That's a curious double standard. Somehow, when the rules call for something other than a simple d20 roll in 3e or 4e, that's excused as not really part of "the d20 game engine" ... which naturally keeps it "simpler than previous editions" which get docked heavily for every one of a smaller set of rules.
Ariosto, I think you are completely missing where I am coming from and polarizing into an old school vs. new school debate, which is not my intention (or interest), mainly because I'm not really invested one way or the other in terms of trying to prove that one is better than the other.
And yeah, I agree that it is a double standard; actually, I was pointing this out by emphasizing the fact that 3E and 4E effectively smother an elegant and simply game engine with tons of stuff (modifiers, conditions, etc).
Seriously and objectively, old D&D depends on the "d20, roll high" plan at least as preponderantly as do 3e and 4e. Even adding in the frequent use of d6 and occasional d% and others -- yes, and even the multiplicity of dice rolls in 2e AD&D -- there simply are fewer calls for rolls per session, using fewer different rules. And the rules are designed first with the practical aim of working well and quickly, not to match some arbitrary "one size fits all" philosophical abstraction at the cost of using clunky and time-consuming kludges.
Yes, I agree that in practice d20 (3E and 4E) are more complicated, but in theory they shouldn't be.
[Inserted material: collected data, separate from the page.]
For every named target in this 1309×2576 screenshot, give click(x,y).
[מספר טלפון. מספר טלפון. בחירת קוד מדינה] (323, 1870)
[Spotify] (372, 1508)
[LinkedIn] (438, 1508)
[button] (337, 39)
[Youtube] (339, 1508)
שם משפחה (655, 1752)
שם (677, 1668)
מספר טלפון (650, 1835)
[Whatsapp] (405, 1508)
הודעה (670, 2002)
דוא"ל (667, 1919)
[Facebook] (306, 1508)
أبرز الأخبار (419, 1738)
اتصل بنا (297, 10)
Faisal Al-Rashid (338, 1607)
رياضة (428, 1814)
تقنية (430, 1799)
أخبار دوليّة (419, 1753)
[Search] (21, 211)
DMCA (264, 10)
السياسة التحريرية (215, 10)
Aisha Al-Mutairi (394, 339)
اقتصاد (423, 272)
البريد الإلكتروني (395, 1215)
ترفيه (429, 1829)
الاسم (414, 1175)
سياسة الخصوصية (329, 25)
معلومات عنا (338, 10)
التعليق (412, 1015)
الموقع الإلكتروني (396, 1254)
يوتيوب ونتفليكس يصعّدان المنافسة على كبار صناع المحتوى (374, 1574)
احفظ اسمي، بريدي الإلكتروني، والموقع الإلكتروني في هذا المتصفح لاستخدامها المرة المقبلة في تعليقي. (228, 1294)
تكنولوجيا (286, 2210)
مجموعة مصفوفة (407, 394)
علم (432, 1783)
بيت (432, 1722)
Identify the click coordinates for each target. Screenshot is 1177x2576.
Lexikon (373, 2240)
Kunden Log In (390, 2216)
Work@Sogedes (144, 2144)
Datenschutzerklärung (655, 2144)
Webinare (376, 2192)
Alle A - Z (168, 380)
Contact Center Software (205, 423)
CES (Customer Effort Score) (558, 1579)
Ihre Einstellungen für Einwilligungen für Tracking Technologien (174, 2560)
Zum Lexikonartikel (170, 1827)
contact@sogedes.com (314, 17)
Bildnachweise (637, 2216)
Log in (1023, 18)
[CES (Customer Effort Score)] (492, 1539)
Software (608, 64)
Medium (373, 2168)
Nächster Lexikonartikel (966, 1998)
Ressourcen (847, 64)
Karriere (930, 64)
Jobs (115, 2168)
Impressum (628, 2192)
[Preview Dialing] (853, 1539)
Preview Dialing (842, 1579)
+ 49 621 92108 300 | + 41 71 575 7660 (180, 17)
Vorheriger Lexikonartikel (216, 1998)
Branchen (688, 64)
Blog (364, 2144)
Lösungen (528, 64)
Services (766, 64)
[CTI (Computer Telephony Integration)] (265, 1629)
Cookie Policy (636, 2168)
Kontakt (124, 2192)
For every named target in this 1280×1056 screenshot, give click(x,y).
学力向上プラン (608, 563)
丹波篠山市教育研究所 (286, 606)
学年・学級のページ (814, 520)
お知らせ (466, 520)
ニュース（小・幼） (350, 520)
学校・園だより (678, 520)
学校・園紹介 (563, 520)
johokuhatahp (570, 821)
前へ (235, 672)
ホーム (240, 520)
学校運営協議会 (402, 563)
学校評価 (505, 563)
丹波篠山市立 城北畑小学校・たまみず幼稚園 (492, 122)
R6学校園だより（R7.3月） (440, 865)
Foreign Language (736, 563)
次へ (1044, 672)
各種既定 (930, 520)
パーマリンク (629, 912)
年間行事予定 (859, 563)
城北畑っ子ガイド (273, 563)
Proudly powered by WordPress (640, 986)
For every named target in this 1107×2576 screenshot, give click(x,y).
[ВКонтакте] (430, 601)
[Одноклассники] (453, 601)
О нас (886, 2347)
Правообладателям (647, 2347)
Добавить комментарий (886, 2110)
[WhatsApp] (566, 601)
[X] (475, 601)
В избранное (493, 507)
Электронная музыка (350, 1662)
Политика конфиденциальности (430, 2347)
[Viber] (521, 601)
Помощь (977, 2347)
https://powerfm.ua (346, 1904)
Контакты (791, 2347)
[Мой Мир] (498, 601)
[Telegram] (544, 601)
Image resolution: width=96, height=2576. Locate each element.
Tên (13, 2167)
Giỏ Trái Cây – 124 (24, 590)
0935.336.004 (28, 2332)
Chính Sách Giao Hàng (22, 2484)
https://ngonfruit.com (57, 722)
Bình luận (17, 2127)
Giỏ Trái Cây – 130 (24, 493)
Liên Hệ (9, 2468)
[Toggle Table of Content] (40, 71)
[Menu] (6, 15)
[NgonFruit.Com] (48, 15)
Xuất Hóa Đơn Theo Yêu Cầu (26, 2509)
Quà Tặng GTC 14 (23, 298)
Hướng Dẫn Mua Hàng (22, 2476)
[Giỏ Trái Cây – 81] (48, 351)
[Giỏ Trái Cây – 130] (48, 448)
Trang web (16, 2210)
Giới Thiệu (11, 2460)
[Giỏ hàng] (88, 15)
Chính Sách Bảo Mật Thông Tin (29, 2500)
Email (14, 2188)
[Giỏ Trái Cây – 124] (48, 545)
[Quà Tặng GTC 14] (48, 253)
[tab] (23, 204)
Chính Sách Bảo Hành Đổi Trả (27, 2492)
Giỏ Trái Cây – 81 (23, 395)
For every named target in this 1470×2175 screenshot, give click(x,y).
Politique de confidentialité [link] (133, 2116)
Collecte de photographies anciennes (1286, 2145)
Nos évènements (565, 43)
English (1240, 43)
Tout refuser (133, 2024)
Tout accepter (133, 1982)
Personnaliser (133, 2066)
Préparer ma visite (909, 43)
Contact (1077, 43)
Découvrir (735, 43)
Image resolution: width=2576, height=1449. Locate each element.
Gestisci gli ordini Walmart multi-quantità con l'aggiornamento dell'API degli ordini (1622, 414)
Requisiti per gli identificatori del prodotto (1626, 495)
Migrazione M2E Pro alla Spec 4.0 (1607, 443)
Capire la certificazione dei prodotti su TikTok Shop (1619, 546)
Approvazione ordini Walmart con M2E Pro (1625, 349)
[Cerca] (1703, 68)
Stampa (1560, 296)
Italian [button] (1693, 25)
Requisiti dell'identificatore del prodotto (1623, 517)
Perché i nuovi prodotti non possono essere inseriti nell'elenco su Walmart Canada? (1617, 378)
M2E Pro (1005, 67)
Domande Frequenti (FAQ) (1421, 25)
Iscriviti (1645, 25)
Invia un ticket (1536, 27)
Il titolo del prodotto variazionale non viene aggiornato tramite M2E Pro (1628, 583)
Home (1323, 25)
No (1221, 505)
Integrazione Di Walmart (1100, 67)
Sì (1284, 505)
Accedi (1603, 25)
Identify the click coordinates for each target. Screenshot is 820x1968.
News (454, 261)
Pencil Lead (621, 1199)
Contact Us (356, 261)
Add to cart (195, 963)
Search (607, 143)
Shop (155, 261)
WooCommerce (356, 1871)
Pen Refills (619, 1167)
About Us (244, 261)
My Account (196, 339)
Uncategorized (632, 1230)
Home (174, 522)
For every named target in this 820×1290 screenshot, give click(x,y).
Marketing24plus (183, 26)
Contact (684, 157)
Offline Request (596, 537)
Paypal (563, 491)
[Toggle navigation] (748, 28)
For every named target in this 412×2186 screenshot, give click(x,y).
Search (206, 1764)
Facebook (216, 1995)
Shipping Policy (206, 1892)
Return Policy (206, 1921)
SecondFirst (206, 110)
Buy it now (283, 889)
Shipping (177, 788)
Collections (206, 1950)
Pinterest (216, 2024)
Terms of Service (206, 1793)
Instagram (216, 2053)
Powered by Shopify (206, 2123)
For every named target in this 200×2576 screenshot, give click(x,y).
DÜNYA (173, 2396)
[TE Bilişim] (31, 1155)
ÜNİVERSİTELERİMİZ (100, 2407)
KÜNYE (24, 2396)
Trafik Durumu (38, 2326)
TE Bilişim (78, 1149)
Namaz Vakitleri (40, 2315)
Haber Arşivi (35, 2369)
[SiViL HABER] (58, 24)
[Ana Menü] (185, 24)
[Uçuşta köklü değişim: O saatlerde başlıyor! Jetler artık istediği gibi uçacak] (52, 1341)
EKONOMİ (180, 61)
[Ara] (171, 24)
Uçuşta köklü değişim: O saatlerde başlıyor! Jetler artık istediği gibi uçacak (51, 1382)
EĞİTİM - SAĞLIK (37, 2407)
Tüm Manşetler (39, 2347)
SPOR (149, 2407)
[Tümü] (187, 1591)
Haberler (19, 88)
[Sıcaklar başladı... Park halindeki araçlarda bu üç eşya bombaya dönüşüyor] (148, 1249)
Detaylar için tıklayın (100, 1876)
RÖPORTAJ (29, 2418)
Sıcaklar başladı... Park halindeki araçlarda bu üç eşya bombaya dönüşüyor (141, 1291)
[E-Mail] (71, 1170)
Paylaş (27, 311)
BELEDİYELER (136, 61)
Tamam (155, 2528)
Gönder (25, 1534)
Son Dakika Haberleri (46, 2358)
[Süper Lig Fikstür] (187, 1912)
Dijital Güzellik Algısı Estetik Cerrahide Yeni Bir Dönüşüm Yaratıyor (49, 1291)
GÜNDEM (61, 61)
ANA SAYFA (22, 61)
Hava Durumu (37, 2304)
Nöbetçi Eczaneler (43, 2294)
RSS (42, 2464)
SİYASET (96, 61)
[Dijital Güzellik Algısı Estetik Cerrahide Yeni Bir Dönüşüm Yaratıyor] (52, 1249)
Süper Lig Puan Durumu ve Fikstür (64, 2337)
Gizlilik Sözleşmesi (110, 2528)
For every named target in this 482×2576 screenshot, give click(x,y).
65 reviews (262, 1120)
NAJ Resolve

And that is what I'm dabbling with: designing a variant of D&D that combines the best elements of each edition (according to me, but based upon the input of others).
I seriously doubt that many people really find the use of different dice so horrible, when they are playing games that call for the whole spectrum as damage dice. Higher is always better? How about on a roll to see whether a monster hits your PC? I have not seen this alleged big problem at all -- and the popularity of (e.g.) Savage Worlds does not suggest that it's a big one either.
I love using the entire array of dice--actually, it is a bit of a turn off when an RPG doesn't use the full spectrum (which is why I like Savage Worlds).
But it seems that you are going a bit far afield in your apologetics of pre-3E D&D. As I said, I am not interested in a "this edition vs. that edition" back and forth by deeply entrenched parties; what I am interested (as evidence by the "Good, Bad, and Ugly" thread I started) is a discussion of what the strengths and weaknesses of the different editions are. A lot of this is subjective (heck, arguably all of it is). And we can go through all of the usual postmodern rigamarole of "IMHO" ad infinitum. Blah blah, moving on...What I am getting at is that, in this context, I see the base d20 mechanic as "superior" to the heapist approach of pre-d20 D&D in terms of mechanics and adaptibility and applicability. I just don't think that it has come to fruition yet and has gotten lost in the video game mentality of choosing between pre-configured packets of information rather than creating your own packets of information (and the game providing the tools to do so, or at least guidelines).
Moreover, the answer to the thread's question is very obviously NOT "as simple as possible". People like complexity, both as a game element that makes a quantified difference and for the qualitative difference in a flavor that's not "just plain vanilla".
Yes, agreed. This is why I differentiated between "complicated" and "complex." The game should be complex but not complicated. Simplicity and complexity are like yin and yang; they are complementary but not antithetical. Complications and simplicity are antithetical because complications arise when complexity goes sour (just as stupidity is the byproduct of simplicity gone bad).